Repeat verbatim only the lines from the opening of the material below through the one that contains "The image size is (763, 349).".
═════ Listed records ═════
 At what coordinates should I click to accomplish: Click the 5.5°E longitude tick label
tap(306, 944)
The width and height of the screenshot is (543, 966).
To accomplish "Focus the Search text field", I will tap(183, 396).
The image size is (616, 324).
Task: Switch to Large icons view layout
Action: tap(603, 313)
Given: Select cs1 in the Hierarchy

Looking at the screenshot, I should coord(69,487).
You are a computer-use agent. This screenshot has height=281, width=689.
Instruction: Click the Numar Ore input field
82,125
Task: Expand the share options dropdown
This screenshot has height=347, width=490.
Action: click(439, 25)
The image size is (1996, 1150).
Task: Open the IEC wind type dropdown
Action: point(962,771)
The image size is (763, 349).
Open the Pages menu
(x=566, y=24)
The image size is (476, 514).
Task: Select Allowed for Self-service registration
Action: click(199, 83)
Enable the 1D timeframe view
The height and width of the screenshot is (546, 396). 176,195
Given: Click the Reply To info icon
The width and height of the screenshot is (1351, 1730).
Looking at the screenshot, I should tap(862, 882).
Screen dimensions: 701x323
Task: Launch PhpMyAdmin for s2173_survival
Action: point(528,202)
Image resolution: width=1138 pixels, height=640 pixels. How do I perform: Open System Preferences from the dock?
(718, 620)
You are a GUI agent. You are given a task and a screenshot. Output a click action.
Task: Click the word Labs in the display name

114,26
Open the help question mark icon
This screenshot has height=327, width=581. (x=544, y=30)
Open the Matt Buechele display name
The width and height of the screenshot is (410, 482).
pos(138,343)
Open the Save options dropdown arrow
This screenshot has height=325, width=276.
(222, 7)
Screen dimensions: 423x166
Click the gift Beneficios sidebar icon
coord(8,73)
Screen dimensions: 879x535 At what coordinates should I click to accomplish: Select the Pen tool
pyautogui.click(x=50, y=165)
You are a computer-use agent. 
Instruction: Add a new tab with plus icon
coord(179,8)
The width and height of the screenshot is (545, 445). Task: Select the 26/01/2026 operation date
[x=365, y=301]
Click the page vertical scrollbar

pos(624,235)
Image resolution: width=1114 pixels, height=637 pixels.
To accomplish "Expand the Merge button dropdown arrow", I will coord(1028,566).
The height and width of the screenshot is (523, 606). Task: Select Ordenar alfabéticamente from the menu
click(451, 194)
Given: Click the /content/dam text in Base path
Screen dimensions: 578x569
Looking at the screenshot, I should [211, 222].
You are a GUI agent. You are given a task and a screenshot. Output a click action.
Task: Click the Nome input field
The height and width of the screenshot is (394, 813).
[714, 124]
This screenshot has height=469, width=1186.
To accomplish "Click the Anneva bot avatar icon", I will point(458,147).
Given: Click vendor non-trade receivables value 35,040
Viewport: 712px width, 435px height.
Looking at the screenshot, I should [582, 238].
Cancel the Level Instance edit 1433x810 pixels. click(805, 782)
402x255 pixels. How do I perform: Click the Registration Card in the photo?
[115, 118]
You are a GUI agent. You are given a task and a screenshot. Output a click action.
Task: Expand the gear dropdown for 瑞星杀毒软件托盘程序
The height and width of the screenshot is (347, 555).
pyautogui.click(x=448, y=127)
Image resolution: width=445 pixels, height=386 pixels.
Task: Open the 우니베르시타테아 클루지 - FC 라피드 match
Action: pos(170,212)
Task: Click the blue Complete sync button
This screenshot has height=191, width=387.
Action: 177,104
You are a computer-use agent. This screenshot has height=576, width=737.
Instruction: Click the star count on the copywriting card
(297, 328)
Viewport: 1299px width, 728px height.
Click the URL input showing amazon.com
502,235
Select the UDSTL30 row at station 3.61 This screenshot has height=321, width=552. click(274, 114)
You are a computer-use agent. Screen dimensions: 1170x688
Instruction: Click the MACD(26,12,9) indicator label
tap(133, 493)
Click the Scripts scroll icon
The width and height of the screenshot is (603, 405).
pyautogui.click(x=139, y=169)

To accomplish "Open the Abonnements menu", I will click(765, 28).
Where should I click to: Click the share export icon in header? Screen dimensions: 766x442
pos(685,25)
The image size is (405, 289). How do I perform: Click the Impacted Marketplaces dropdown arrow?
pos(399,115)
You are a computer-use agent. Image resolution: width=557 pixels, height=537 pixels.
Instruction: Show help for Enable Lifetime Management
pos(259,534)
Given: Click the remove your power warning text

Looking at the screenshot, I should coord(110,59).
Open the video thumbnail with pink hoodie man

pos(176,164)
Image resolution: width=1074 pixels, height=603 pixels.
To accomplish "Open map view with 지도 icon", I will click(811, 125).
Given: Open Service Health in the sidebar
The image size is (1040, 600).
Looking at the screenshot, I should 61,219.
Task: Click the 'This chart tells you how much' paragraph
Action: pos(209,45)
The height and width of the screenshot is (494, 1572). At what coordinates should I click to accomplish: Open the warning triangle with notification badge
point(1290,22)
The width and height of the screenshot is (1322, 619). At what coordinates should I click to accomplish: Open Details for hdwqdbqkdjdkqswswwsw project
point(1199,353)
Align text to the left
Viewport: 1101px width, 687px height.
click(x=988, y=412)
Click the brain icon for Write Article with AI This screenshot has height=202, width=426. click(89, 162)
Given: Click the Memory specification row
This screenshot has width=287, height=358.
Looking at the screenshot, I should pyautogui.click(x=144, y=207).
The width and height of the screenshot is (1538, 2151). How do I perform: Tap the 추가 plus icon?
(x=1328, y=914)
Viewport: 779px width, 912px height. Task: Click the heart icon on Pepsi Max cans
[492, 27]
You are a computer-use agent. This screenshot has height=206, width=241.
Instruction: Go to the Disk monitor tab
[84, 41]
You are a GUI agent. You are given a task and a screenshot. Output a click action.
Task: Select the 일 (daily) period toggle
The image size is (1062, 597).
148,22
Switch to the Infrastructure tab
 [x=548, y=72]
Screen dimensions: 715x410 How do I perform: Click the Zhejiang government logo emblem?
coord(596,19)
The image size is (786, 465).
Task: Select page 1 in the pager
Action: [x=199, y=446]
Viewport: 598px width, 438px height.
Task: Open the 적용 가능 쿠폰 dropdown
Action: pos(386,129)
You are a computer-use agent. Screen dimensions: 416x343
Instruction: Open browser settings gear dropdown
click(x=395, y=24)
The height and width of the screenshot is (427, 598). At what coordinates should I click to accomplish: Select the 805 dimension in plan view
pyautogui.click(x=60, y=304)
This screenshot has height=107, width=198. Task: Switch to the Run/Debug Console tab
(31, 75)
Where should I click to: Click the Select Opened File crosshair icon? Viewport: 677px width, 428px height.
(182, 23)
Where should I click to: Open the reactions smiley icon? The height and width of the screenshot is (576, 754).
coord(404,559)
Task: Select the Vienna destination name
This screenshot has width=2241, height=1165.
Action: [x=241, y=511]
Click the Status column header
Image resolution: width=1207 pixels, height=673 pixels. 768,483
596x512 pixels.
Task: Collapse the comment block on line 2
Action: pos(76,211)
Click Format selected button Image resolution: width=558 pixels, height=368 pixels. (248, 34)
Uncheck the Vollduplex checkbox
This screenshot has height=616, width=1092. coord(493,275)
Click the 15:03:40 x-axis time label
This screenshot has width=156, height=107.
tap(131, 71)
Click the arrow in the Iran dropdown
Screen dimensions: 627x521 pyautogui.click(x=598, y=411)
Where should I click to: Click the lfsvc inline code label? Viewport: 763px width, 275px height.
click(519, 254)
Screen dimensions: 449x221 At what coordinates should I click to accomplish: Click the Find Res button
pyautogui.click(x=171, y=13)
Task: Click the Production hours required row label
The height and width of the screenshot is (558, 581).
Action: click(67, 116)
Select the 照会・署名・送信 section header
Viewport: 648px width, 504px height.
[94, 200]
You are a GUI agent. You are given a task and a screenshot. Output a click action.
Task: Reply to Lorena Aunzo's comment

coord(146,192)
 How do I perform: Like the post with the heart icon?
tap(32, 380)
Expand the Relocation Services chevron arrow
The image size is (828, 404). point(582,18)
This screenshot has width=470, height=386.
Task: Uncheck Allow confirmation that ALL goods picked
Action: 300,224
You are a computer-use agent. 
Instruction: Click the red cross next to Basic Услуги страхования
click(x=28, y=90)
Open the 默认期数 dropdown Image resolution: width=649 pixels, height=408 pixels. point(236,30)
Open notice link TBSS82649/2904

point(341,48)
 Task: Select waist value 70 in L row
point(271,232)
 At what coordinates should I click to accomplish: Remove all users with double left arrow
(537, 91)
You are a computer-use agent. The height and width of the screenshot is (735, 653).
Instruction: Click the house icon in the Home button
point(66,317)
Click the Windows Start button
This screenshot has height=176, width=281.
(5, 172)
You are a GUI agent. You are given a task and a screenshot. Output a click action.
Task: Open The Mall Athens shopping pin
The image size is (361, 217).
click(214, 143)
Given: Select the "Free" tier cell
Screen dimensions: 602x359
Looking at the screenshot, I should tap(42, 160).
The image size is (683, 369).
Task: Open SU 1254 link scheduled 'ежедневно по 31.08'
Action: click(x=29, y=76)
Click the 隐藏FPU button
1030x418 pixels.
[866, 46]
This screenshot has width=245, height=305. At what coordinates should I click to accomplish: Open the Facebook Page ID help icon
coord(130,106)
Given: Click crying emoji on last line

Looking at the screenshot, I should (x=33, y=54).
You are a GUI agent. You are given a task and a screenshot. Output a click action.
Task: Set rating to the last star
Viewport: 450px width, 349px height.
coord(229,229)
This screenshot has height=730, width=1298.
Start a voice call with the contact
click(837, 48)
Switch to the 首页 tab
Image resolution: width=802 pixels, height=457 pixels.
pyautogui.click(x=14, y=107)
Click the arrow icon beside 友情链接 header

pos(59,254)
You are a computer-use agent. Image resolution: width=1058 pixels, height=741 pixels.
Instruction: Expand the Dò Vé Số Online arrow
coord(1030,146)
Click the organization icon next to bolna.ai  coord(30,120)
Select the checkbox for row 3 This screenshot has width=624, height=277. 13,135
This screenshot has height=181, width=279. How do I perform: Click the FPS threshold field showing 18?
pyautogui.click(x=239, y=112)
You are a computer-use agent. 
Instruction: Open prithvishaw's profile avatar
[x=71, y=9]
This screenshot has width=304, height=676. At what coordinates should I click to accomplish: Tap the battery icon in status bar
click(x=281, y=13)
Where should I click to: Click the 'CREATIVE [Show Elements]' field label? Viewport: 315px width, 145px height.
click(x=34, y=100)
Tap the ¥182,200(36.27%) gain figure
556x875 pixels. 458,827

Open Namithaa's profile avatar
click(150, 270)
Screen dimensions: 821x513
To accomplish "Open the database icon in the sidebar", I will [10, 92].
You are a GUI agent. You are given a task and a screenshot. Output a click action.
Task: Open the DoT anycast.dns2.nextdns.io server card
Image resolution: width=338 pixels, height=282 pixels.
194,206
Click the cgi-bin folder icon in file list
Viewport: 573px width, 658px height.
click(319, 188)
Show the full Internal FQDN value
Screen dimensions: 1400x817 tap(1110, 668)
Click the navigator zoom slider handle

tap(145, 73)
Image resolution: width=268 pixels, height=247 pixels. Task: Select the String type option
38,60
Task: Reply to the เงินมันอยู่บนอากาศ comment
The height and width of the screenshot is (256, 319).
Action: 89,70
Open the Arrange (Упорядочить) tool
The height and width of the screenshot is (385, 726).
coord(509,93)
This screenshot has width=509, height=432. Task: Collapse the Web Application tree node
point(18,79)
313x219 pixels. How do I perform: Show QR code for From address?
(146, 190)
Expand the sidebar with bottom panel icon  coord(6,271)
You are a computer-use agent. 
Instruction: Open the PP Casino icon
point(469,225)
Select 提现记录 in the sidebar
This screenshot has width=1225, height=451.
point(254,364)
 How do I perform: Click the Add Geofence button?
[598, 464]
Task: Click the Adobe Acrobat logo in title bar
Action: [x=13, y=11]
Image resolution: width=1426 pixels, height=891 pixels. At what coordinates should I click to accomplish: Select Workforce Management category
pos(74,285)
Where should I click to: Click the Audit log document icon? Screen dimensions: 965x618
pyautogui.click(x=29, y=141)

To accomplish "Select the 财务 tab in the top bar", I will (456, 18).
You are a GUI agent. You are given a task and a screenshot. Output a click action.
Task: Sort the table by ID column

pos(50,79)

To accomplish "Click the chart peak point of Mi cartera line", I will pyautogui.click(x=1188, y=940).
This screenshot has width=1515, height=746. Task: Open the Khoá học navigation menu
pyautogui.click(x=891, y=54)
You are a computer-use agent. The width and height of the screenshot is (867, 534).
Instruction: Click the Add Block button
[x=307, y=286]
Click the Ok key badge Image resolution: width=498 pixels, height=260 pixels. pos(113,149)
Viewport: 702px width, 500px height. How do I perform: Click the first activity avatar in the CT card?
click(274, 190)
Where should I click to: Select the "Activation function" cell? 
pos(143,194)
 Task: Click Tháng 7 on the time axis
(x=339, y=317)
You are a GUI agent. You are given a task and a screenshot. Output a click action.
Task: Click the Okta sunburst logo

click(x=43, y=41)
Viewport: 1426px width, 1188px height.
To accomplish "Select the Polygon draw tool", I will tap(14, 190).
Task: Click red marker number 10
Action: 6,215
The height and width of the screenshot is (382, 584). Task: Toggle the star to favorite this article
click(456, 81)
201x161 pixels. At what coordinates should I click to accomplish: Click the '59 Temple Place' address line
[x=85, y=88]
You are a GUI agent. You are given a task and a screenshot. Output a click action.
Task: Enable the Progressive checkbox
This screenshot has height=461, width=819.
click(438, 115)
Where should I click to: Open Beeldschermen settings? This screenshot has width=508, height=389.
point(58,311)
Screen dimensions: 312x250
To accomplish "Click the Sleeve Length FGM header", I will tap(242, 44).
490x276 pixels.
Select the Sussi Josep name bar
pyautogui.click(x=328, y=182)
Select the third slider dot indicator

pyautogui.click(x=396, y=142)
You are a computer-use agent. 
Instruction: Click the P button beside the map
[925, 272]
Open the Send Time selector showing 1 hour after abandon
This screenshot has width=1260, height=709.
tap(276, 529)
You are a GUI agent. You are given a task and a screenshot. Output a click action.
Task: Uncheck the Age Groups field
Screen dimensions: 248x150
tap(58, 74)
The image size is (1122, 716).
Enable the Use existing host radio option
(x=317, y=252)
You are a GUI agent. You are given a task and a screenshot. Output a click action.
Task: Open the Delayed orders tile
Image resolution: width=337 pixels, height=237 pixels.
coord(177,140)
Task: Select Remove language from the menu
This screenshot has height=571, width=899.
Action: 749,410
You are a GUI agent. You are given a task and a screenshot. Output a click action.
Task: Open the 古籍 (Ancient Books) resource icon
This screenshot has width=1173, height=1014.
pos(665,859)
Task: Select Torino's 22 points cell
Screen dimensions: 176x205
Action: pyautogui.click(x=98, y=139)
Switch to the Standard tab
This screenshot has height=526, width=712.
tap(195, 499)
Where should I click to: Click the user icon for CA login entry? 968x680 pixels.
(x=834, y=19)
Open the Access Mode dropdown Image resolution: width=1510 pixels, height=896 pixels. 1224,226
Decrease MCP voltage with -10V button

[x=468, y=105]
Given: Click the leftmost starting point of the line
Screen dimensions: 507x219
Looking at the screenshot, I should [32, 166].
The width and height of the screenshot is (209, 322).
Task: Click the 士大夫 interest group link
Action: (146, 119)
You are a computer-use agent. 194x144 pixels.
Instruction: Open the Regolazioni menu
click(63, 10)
═════
Task answer:
 At what coordinates should I click to accomplish: Click the 5.5°E longitude tick label
tap(306, 944)
The width and height of the screenshot is (543, 966).
To accomplish "Focus the Search text field", I will tap(183, 396).
The image size is (616, 324).
Task: Switch to Large icons view layout
Action: tap(603, 313)
Given: Select cs1 in the Hierarchy

Looking at the screenshot, I should coord(69,487).
You are a computer-use agent. This screenshot has height=281, width=689.
Instruction: Click the Numar Ore input field
82,125
Task: Expand the share options dropdown
This screenshot has height=347, width=490.
Action: click(439, 25)
The image size is (1996, 1150).
Task: Open the IEC wind type dropdown
Action: point(962,771)
The image size is (763, 349).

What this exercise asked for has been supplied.